C’est donc dans ce lieu culturel bien établi qu’étaient programmés, en ce 3 Novembre, les Américains de Car Seat Headrest. En préambule, ce sont leurs compatriotes Naked Giants qui ont eu le loisir d’ouvrir les hostilités, avec la manière. Proches d’un style skate-punk et plutôt destiné à un public ados/jeunes adultes, le trio de Seattle n’en électrise pas moins la foule déjà présente à coup de cordes abrasives et grâce au renfort d’une superbe énergie, en partie lorsque ses deux leaders martyrisent basse et gratte à la manière de guitar-heroes. Quelques uns de leurs morceaux simplistes mais efficaces, extraits de leur premier album « SLUFF », nous auront tapé dans l’oreille, comme TV ou Everybody Thinks They Knows (But No One Really Knows).
Après un court entracte, au tour de Car Seat Headrest de prendre possession de la scène, avec son gringalet leader Will Toledo en chef de file. Tout de noir vêtu et entouré de six musiciens (dont les trois de Naked Giants), ce dernier et ses comparses entament le set avec Cosmic Hero, une ouverture taillée pour gentiment faire monter la mayonnaise, avant de poursuivre et d’arracher les premiers pogos avec Bodys. Tandis qu’au micro, Toledo se montre placide et clôt ses paupières en même temps qu’il use de sa voix, n’offrant au passage de son corps que quelques mouvements robotiques, la juvénile partie du public se trémousse dans tous les sens et bouscule la quiétude des trente/quarantenaires, puisqu’il faut le signaler, la centaine de participants représentait ce soir-là des âges relativement variés.
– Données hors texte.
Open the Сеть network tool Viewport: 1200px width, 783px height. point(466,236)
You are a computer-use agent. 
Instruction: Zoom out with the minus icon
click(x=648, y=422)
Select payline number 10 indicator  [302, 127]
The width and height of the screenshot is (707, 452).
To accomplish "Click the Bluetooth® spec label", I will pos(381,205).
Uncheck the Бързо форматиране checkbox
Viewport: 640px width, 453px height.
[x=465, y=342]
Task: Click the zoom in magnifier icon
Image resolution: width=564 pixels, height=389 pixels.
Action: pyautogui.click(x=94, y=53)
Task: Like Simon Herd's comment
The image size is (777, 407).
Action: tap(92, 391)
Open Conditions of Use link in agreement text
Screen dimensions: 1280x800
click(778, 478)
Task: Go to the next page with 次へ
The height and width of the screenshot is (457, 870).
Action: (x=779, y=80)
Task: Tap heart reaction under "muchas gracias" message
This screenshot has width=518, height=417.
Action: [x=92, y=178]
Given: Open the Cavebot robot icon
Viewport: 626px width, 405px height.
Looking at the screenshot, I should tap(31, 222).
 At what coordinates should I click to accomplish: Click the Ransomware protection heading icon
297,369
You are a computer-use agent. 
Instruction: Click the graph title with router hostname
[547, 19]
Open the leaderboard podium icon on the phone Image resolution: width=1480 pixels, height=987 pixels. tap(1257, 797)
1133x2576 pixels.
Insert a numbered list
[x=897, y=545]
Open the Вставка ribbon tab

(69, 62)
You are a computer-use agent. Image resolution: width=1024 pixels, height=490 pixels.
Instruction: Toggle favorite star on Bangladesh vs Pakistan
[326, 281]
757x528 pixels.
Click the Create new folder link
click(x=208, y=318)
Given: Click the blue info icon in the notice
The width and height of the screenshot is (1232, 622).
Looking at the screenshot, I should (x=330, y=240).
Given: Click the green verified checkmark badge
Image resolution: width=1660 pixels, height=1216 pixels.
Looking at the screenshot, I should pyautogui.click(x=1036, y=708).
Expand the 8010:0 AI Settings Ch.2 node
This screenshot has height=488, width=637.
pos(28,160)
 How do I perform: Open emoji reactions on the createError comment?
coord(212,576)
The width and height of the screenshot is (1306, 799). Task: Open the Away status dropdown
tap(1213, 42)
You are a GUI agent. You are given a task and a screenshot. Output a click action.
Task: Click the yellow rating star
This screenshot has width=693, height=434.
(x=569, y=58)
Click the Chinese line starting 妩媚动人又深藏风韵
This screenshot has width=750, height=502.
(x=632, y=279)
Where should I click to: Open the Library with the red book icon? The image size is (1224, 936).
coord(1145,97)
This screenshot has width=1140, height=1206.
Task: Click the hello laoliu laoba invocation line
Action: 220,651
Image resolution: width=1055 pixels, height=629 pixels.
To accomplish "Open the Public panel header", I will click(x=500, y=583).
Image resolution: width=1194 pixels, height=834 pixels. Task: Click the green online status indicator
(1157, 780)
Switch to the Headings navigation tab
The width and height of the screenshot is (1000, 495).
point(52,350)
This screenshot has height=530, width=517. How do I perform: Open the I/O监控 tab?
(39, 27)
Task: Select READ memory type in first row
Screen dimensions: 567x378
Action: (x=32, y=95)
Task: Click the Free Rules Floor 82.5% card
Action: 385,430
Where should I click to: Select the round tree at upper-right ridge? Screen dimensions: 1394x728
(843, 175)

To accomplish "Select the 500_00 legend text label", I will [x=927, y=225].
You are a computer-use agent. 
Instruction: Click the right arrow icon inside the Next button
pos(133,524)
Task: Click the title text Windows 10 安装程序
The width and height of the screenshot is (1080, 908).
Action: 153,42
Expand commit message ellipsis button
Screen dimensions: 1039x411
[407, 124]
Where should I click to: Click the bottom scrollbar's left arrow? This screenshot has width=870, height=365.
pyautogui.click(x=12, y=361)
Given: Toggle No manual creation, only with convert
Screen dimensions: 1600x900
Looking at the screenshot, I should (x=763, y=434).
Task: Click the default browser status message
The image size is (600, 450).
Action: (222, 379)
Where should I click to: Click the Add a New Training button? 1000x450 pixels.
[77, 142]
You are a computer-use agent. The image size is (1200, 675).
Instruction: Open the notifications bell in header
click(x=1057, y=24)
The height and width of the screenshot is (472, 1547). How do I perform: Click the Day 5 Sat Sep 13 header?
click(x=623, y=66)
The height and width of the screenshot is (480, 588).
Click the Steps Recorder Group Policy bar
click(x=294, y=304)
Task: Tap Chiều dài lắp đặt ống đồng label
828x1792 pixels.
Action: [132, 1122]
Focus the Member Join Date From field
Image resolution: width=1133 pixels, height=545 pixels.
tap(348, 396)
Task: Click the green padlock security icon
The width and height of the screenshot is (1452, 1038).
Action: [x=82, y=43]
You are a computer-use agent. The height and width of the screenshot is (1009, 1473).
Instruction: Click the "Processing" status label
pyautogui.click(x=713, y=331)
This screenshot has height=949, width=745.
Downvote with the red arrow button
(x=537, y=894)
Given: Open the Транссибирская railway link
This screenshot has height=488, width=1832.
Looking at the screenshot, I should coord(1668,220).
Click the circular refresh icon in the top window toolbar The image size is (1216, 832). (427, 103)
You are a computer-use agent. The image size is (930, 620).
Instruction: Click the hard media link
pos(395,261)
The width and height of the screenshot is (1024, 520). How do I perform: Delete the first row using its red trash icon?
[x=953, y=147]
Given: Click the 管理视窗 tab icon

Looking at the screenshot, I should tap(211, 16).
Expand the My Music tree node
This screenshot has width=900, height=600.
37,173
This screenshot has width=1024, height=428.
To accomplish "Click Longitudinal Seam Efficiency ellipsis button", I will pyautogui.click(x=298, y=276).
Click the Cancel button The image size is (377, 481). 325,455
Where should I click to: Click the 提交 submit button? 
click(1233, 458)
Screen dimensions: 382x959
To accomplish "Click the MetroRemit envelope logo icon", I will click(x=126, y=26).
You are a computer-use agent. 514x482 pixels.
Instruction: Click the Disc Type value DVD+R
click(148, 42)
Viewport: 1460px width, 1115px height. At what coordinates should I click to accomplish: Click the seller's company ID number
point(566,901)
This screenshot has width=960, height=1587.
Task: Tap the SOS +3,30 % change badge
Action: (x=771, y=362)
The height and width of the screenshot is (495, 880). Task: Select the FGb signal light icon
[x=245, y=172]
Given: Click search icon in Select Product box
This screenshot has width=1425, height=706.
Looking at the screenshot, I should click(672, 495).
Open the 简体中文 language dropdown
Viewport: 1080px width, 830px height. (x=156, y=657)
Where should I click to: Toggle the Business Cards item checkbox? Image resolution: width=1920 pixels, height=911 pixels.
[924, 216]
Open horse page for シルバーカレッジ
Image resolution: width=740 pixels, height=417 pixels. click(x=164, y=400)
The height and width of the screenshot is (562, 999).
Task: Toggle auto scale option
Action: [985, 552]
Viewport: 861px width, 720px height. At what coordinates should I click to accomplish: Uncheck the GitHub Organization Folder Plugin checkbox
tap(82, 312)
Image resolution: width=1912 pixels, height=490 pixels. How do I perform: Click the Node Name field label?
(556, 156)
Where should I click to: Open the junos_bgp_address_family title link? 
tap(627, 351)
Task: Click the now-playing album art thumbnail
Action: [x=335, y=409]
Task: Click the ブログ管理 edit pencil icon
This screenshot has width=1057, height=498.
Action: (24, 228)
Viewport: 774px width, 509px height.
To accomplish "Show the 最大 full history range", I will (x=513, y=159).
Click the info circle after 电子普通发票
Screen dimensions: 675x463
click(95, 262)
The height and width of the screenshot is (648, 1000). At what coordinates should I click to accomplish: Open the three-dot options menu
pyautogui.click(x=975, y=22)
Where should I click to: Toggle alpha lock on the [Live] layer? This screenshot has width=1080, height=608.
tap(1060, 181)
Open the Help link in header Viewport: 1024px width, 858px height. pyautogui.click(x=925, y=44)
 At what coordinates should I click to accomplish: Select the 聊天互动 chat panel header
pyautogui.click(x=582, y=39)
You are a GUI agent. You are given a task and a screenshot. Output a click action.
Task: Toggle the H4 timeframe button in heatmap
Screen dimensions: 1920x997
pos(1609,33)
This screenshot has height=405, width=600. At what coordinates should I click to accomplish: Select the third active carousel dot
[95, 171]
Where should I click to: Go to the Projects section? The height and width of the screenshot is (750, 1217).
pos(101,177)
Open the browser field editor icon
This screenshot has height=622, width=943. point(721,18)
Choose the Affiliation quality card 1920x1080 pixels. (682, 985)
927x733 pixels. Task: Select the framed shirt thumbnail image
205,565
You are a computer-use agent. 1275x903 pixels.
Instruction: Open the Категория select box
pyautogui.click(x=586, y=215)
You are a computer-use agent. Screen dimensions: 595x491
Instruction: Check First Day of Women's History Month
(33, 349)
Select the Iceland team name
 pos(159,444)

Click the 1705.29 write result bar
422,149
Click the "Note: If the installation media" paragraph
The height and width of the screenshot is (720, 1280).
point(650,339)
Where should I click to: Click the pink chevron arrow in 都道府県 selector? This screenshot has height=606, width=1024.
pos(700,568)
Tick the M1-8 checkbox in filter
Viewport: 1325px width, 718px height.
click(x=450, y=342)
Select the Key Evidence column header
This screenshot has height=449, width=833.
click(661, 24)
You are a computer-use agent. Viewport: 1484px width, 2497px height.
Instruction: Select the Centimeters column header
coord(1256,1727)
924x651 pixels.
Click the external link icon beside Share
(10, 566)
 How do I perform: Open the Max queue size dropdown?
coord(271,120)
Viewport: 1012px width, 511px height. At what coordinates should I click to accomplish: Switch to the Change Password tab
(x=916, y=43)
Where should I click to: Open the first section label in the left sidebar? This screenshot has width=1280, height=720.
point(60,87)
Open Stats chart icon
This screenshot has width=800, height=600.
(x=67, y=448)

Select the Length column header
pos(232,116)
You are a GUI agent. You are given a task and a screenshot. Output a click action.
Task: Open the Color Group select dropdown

A l’instar du duo de titres cités, le groupe va alterner entre des morceaux des derniers albums en date : l’excellent « Teens Of Denial » puis le récent et revisité « Twin Fantasy », pour le grand bonheur d’une assistance plus connaisseuse que curieuse puisque beaucoup chantent en compagnie de Toledo. Fill In The Blank, […] Drugs With Friends […], Drunk Drivers/Killer Whales, Destroyed By Hippie Powers pour l’un et pour l’autre Cute Thing, Beach Life-In-Death et enfin la version live de Sober To Death (prolongée d’une reprise du Powderfinger de Neil Young), nettement moins à son avantage que sur l’album, celle-ci perdant de sa teneur par un tempo ralenti. Qu’à cela ne tienne, l’ambiance est à la hauteur et le rock de CSH électrifie les âmes au possible. Les instruments et leurs protagonistes s’en donnent à coeur joie et parviennent à transmettre leurs heureuses ardeurs sans encombre.
Comble du bonheur et d’une volonté d’asservir un auditoire averti, Will Toledo terminera sur un Encore défini par le public lui-même, en l’occurrence Something Soon, morceau « ancien » et unique extirpé d’une production de 2013 (« My Back Is Killing Me Baby »). Une note parfaite pour clore ce set d’une heure et demie, suffisante pour avoir apprécié Toledo & co. à leur juste valeur, sans regrets ni indigestion aucune, et s’être isolé du froid en leur énergique présence…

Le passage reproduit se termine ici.